Aufgeräumt wird dafür mit manchem Mythos. Die berühmte Kinnbinde, die so viele Luise-Bildnisse ziert, sie soll nicht dazu gedient haben, eine Geschwulst am Hals zu verbergen, wie bislang kolportiert. Der alte Schadow, der Luise oft – mit Binde – porträtiert hat, hat vielleicht in seinen Erinnerungen verfälscht. Denn die lange Reihe von Porträts von Zeitgenossen, alle mit Halsbinde, beweist, es war vielleicht doch eher eine Mode als eine Maladie. Hat Luise, die sich mit Modejournalen immer auf dem neuesten Stand hielt, in ganz Europa Mode gemacht mit ihrer Halsbinde? Oder hat sie sie nur geschickt übernommen?
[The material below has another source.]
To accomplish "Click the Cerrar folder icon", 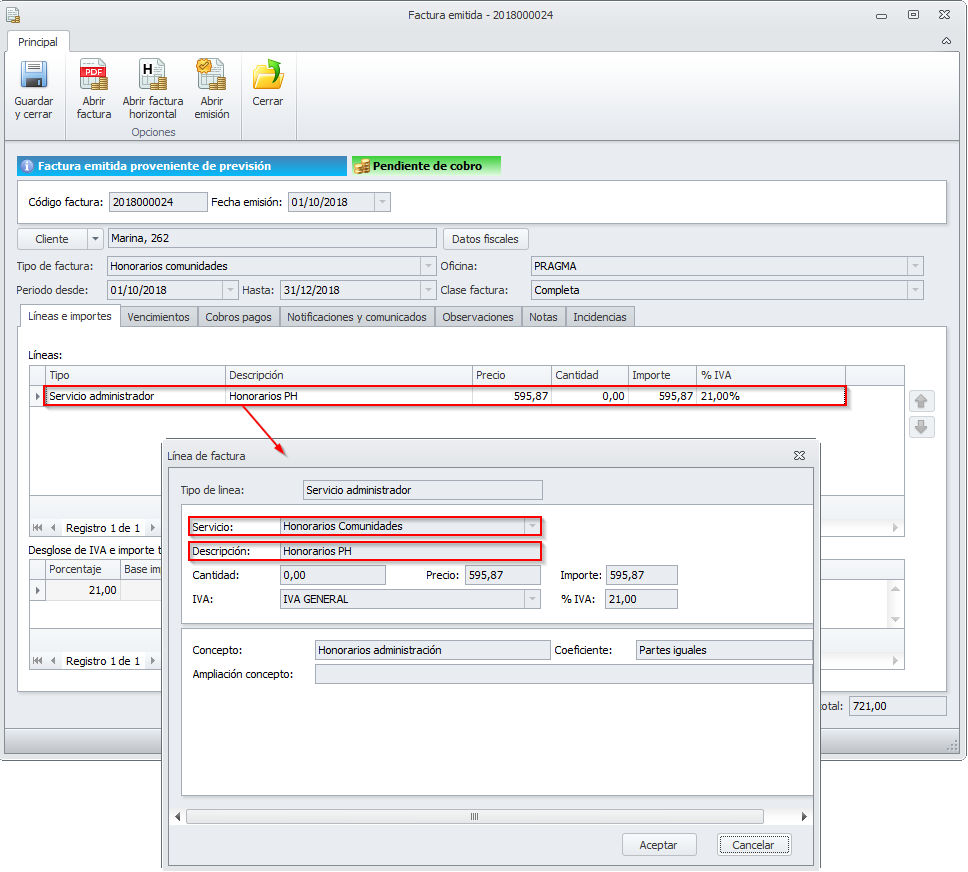I will point(267,76).
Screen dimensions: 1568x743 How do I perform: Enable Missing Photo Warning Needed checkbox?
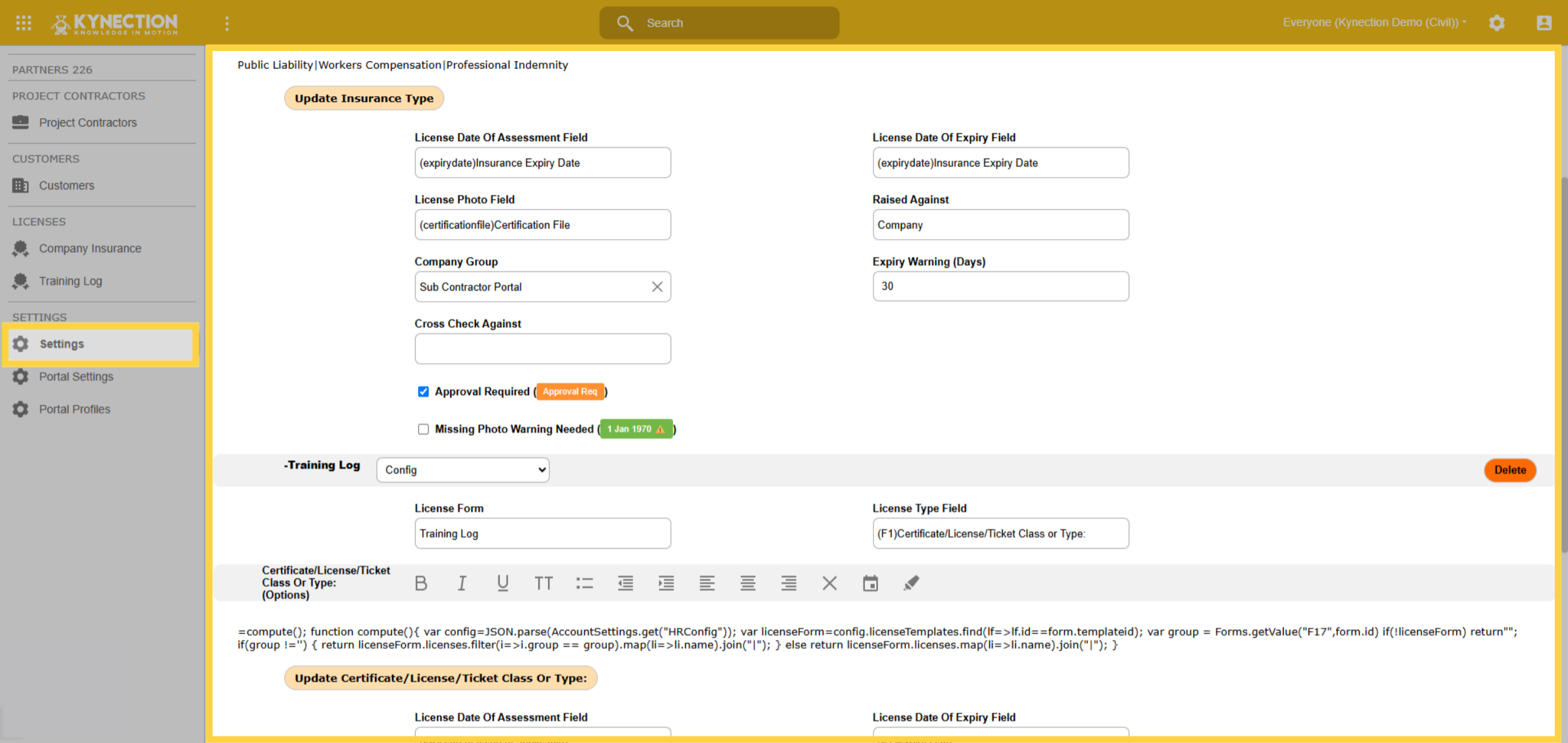point(423,429)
Wie stilprägend Frauen waren wie Madame Récamier und Joséphine Beauharnais, die erste Frau Napoleons, zeigt sich daran, dass auch Luise sich an ihnen orientierte. Geschenke unter Herrscherhäusern waren absolut üblich, egal ob als Freundschaftsbeweis oder Besänftigung. Luise berichtet 1803 entzückt, dass Joséphine ihr „12 Hüte und Bonnets, einen Karton voller Blumen und einen Karton mit einem Spitzenkleid von ungeheurem Wert, ein schwarzes Spitzenkleid und ein Ballkleid in Stahl gestickt, pompös“ geschenkt habe. Vom russischen Zaren kommen Pelze und Kaschmirschals. Einige davon sind auch in Paretz zu sehen. Man würde sie heute noch gerne tragen.
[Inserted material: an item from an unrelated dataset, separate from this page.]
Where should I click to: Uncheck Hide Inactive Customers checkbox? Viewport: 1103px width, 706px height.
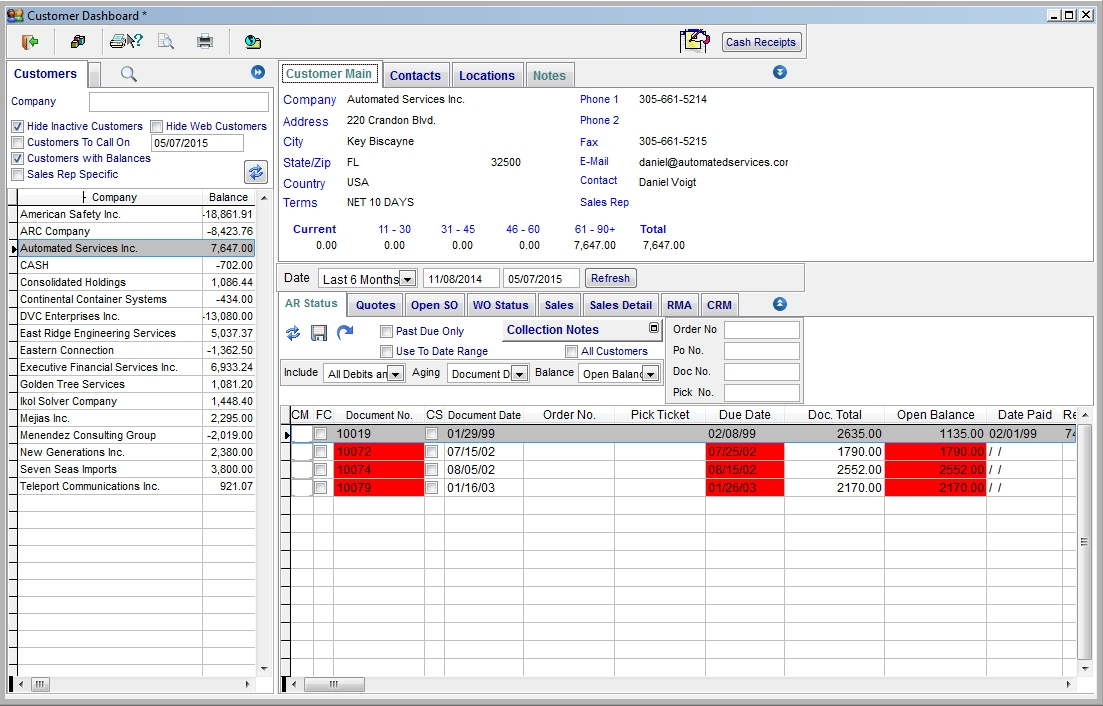(18, 127)
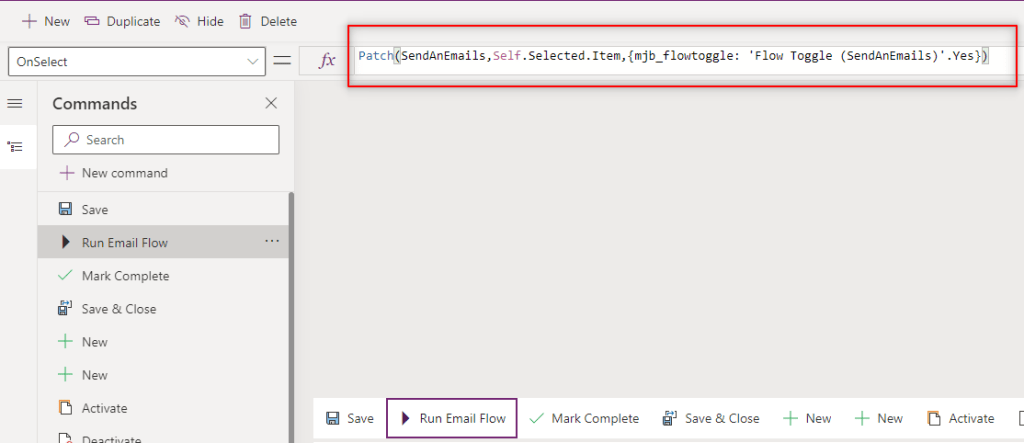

Preziosen gibt es in Mengen, prächtige Ohrgehänge, Petschaften, Ringe. Die betont einfachen Kleider erforderten reichen Schmuck. Luise, die eine Apanage von 1200 Talern pro Monat hatte und von ihrem Mann kräftig unterstützt wurde, entwickelt eine wahre Leidenschaft für Schmuck. Anrührender jedoch sind die privaten Dinge. Schminkzeug, Salben, Puderquasten, ein Rezept für Rosenmilch, das Luise eigenhändig kopiert. Friedrich Wilhelm III. sah es nicht gern, wenn sie sich schminkte, und in einem Brief droht sie scherzhaft: „Apropos, ich habe mir was ausgedacht. Um dich dafür zu bestrafen, dass du sonnabends so viel Champagner trinkst, teile ich Dir mit, dass ich mich für die ganze Zeit meines Aufenthalts in Potsdam schminken lassen werde, und wenn ich erfahre, dass du kommenden Sonnabend auch noch so viel trinkst, werde ich es in Paretz ebenso machen.“. Der König, der übrigens Luise seinen abgeschnittenen Zopf verehrte, sammelt nach ihrem Tod die Haarsträhnen aus ihrem Kamm, bewahrt sie in einem Kästchen als Andenken auf.

Und dann gibt es noch sechs elfenbeinerne Bürstchen in einem Kästchen. Es sind die Zahnbürsten der Königin. Luise litt Zeit ihres Lebens an Zahnschmerzen.

Schloss Paretz bei Potsdam, bis 31. Oktober, Di bis So 10 bis 18 Uhr. Katalog (Hirmer) 29,90 €. Reiches Rahmenprogramm unter www.spsg.de/LUISE 2010.